**GOAL OF THE EXERCISE**: Return word for word the lines starting at the one that contains "Tap the orange" and ending at the last line of the rows below.

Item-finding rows
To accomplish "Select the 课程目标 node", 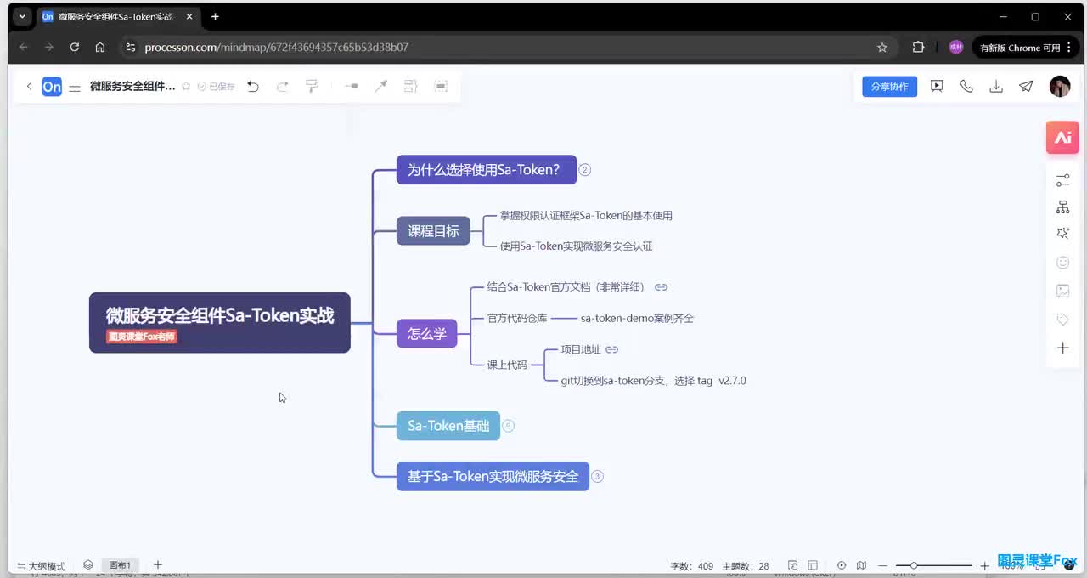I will click(433, 231).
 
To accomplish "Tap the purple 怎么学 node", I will click(426, 334).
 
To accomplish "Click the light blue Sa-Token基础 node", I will click(448, 426).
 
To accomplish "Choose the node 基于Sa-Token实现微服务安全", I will click(493, 477).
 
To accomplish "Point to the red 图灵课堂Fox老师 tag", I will click(141, 337).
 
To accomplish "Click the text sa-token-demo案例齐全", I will click(637, 319).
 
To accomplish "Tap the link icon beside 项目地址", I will click(611, 349).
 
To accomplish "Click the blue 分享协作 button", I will click(889, 87).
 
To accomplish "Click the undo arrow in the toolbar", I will click(253, 86).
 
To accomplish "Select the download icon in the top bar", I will click(996, 86).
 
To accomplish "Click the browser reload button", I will click(75, 48).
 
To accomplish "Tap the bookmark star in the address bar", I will click(882, 48).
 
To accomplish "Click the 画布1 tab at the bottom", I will click(120, 565).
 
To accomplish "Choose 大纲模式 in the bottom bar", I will click(42, 566).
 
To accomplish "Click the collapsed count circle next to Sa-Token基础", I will click(508, 426).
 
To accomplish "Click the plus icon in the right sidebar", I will click(1062, 348).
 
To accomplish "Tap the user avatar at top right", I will click(1059, 86).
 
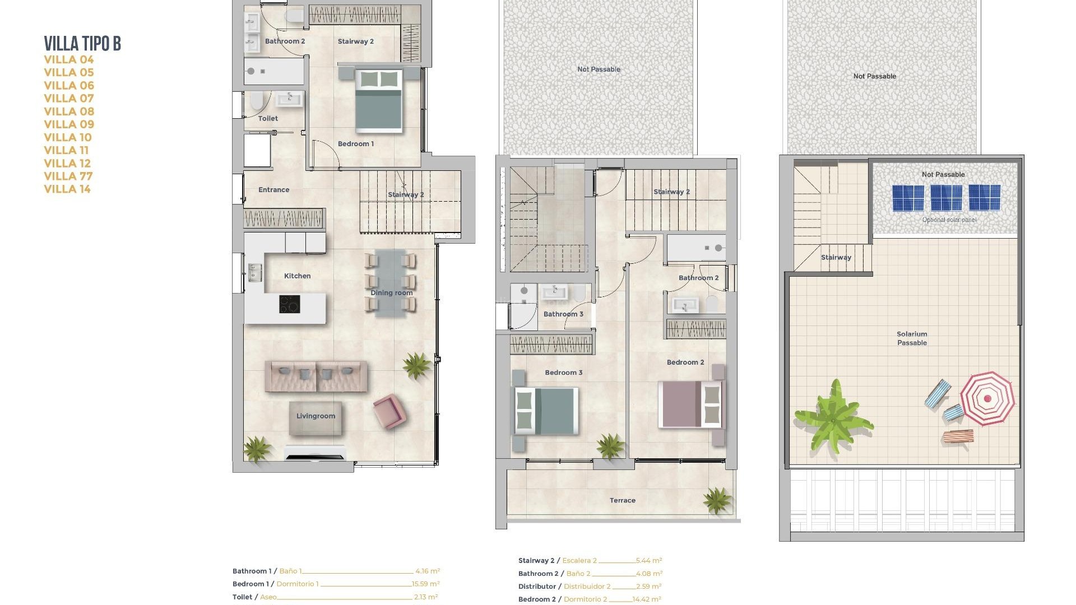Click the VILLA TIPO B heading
82,44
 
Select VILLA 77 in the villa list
68,176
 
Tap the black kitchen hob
290,304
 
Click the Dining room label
391,293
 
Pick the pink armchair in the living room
389,411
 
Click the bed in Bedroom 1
379,101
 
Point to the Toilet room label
268,119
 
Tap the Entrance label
273,190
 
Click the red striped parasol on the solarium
987,398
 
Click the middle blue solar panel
946,198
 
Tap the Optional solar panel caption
949,220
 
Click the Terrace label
622,501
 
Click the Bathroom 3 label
563,314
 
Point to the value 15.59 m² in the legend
425,584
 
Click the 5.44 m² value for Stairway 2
649,560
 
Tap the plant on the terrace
717,500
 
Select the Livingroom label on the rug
316,416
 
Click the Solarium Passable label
912,338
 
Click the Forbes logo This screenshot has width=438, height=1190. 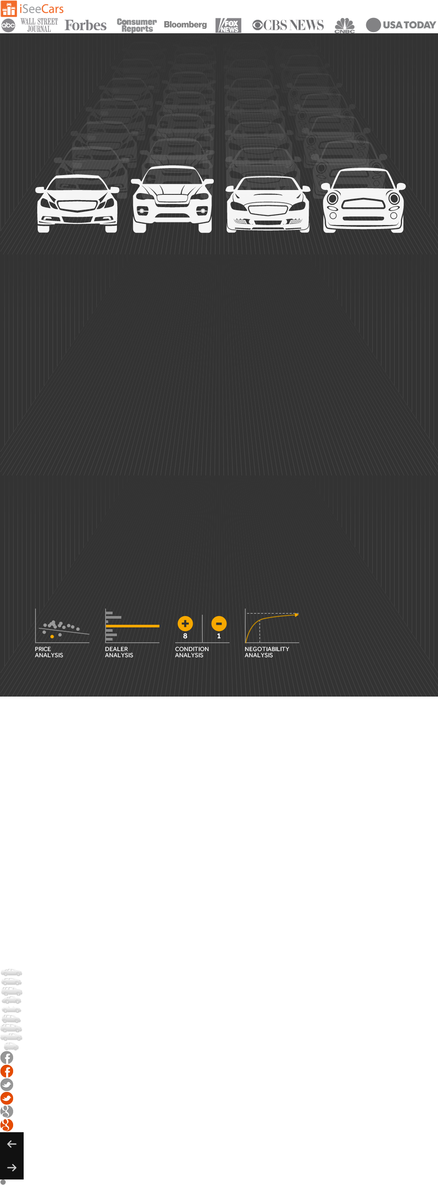coord(85,25)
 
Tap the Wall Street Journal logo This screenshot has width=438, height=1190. coord(39,25)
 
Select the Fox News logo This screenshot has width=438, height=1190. coord(228,25)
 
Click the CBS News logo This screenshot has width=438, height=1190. coord(288,25)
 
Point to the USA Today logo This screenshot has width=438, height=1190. coord(401,25)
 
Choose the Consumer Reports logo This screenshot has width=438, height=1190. coord(137,25)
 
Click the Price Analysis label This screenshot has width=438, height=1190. coord(49,652)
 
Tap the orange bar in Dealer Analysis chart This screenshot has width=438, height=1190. coord(133,626)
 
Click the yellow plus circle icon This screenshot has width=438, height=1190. coord(185,623)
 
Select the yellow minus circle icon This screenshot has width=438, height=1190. coord(219,623)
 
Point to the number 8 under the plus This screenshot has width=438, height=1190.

**ANSWER TO THE TASK**:
Tap the orange bar in Dealer Analysis chart This screenshot has width=438, height=1190. coord(133,626)
 
Click the yellow plus circle icon This screenshot has width=438, height=1190. coord(185,623)
 
Select the yellow minus circle icon This screenshot has width=438, height=1190. coord(219,623)
 
Point to the number 8 under the plus This screenshot has width=438, height=1190.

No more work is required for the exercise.